## PROBLEM
In the entries below, find the line with "medio ambiente (67, 1795)" and the line with "diversidad (49, 1775)". Return those two lines and all lines between them, exactly.

## RECORDS FOR THE EXERCISE

________________________________________

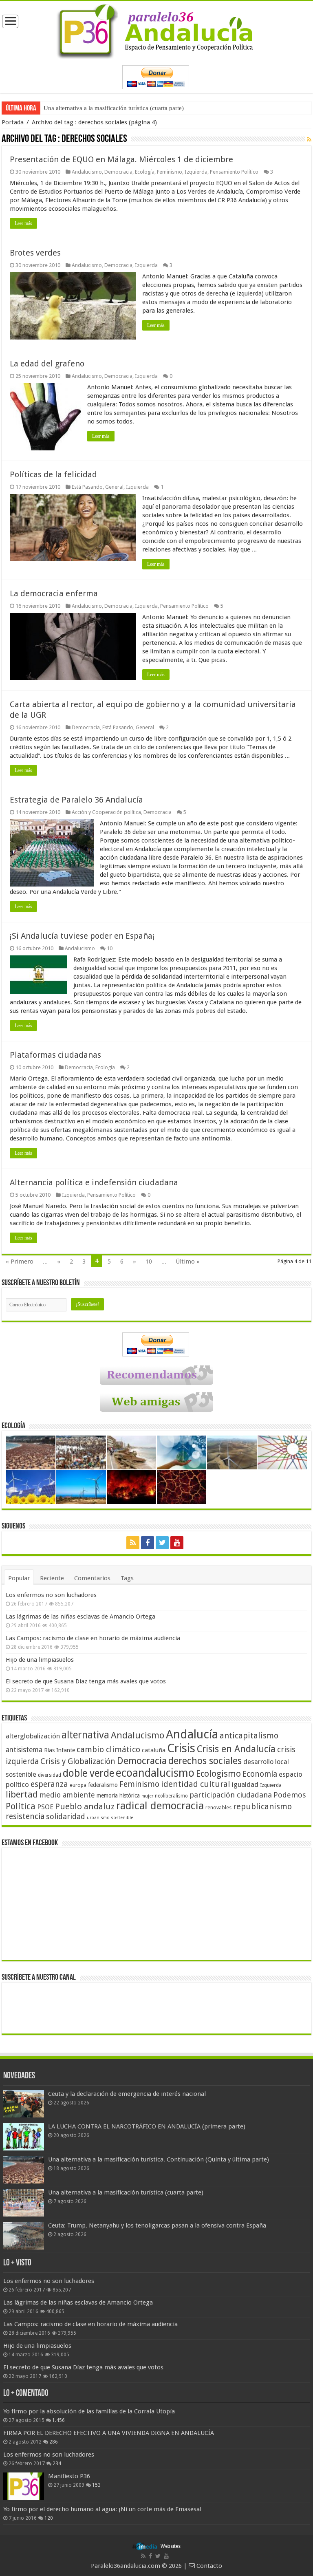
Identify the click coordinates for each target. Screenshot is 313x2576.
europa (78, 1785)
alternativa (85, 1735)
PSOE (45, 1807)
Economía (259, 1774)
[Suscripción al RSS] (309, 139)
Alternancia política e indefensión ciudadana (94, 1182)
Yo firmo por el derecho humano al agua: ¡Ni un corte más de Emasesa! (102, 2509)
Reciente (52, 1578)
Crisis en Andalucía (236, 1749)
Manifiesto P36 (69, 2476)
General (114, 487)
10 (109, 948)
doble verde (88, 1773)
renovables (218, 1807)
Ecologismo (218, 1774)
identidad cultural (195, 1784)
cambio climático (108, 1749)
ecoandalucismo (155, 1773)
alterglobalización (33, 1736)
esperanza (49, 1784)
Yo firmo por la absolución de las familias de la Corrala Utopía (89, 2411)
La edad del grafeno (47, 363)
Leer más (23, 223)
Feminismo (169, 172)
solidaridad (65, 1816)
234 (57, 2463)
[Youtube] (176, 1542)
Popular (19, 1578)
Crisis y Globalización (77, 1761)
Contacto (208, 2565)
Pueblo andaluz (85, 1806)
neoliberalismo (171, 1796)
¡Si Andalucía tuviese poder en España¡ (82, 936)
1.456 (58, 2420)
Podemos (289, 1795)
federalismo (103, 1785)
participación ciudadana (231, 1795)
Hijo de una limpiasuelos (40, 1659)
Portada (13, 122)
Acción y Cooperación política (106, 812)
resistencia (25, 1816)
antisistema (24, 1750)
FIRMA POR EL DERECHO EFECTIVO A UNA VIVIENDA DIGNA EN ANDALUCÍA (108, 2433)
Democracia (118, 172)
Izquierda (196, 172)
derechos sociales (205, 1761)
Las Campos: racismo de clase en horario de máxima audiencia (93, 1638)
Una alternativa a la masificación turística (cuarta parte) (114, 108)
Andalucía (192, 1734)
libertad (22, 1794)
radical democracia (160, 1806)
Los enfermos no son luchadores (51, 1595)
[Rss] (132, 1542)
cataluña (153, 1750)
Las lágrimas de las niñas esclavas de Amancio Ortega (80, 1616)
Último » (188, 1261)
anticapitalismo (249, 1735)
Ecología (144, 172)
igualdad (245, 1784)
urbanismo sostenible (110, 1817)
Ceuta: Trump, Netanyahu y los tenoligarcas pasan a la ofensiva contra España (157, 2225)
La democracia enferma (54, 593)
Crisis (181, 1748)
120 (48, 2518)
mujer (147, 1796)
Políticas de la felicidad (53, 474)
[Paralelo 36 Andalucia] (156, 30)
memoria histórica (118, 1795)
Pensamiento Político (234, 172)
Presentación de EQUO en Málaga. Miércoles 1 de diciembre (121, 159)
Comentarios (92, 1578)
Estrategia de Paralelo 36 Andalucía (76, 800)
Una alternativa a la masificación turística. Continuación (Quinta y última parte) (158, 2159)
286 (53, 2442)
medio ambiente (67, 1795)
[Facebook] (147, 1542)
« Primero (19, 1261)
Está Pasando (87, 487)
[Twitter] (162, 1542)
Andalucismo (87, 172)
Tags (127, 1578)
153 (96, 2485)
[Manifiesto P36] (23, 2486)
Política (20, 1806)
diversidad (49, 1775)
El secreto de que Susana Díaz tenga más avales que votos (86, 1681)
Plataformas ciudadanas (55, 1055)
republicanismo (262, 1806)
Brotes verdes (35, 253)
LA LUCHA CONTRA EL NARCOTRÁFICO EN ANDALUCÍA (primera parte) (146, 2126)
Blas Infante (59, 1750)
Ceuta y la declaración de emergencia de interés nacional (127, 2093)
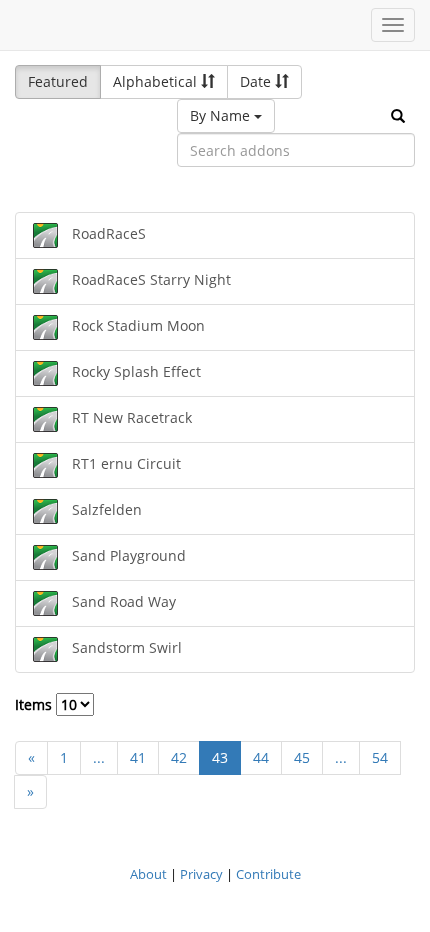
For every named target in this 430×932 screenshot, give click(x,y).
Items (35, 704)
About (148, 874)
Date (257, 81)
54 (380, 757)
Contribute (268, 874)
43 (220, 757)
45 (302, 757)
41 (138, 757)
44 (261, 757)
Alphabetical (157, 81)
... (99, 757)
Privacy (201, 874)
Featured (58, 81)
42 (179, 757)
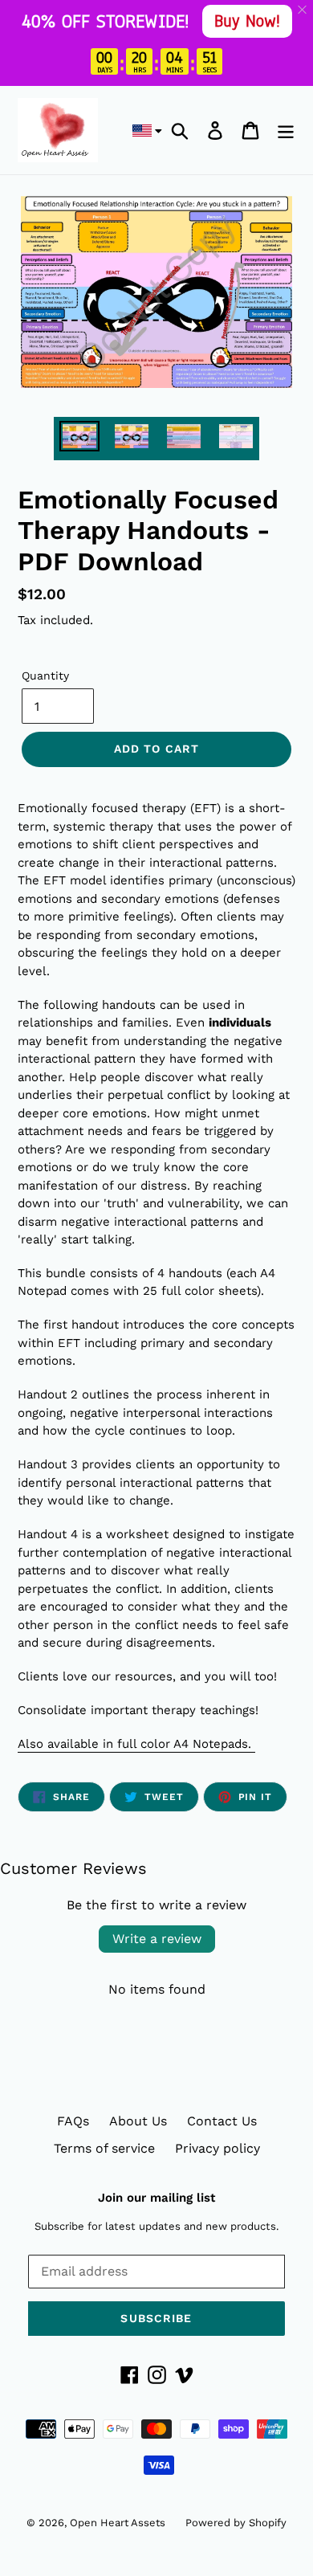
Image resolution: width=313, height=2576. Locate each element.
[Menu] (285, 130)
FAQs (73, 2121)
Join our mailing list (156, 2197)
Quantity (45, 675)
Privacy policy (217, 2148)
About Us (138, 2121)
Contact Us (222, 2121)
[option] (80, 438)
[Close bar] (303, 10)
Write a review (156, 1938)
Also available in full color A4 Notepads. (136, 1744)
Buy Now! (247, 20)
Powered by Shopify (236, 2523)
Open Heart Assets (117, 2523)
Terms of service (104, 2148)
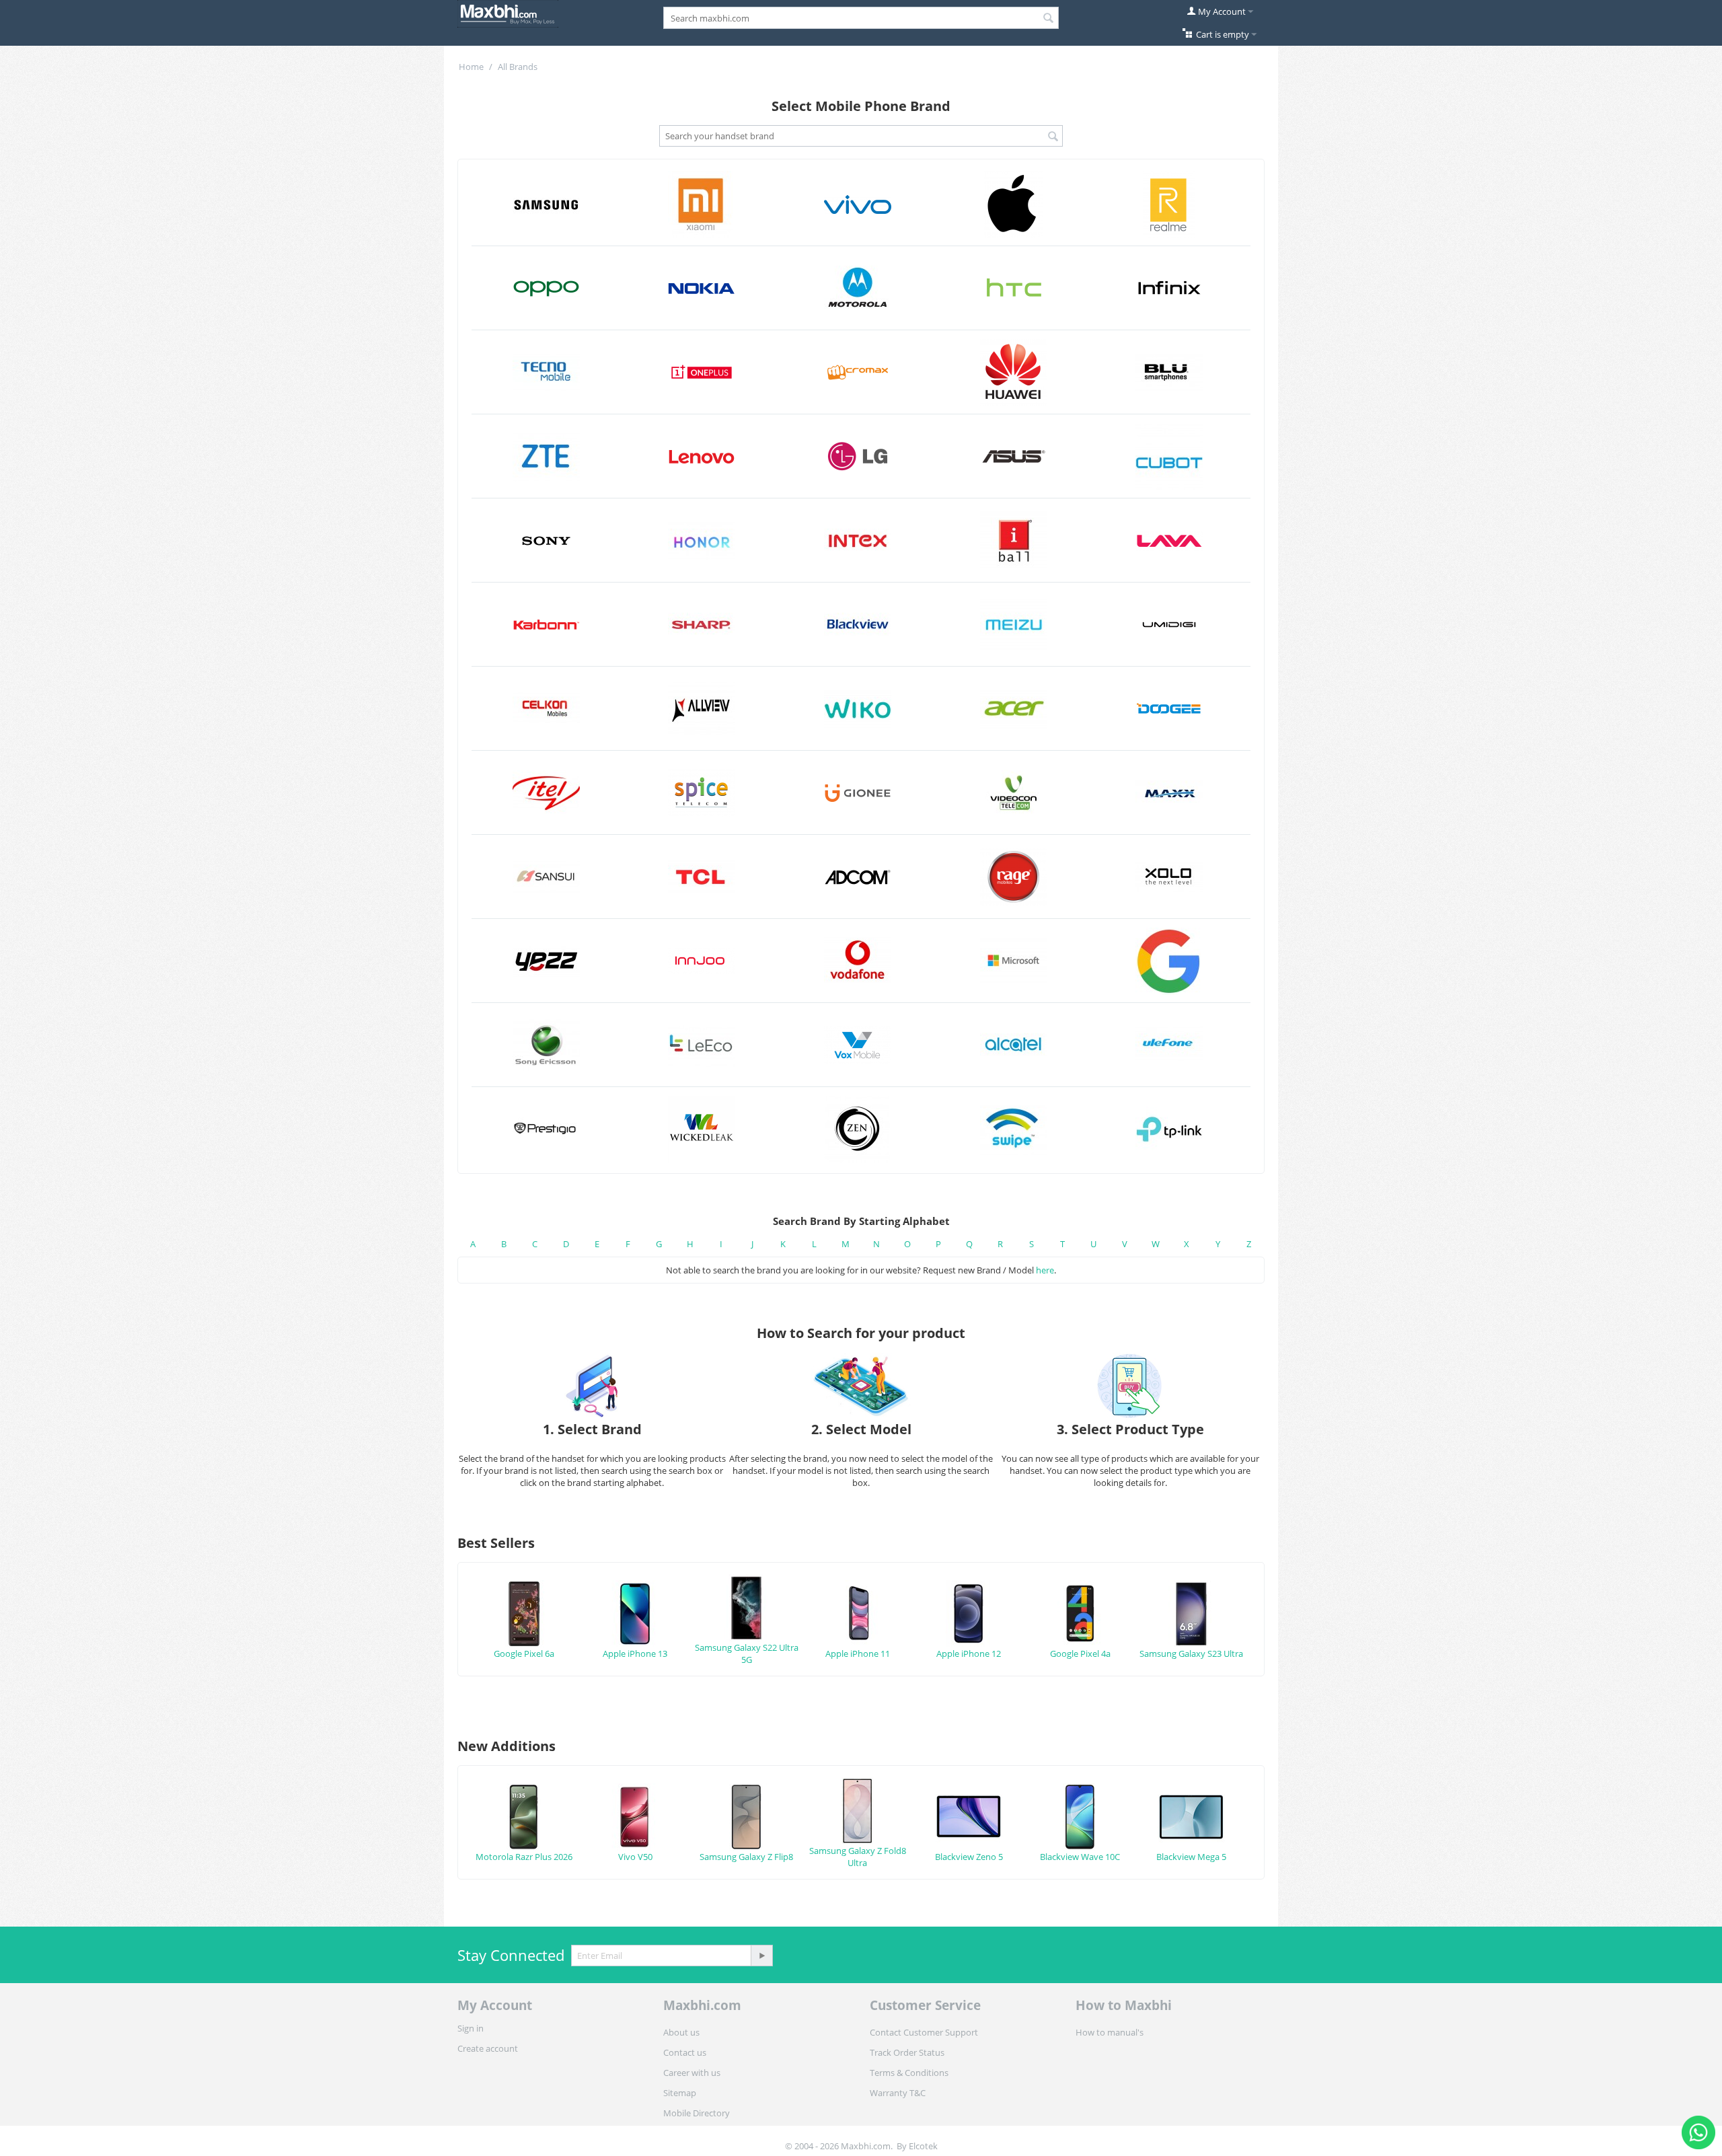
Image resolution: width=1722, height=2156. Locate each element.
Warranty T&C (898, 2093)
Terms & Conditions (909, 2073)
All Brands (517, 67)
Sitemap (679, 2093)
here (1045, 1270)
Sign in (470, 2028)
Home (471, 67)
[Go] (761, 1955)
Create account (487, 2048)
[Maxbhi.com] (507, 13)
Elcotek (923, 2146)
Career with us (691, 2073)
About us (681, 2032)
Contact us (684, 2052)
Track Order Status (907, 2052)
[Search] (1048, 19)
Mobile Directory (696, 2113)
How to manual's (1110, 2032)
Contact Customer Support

________________________________________

## ANSWER SECTION
medio ambiente (67, 1795)
[Facebook] (147, 1542)
« Primero (19, 1261)
Está Pasando (87, 487)
[Twitter] (162, 1542)
Andalucismo (87, 172)
Tags (127, 1578)
153 (96, 2485)
[Manifiesto P36] (23, 2486)
Política (20, 1806)
diversidad (49, 1775)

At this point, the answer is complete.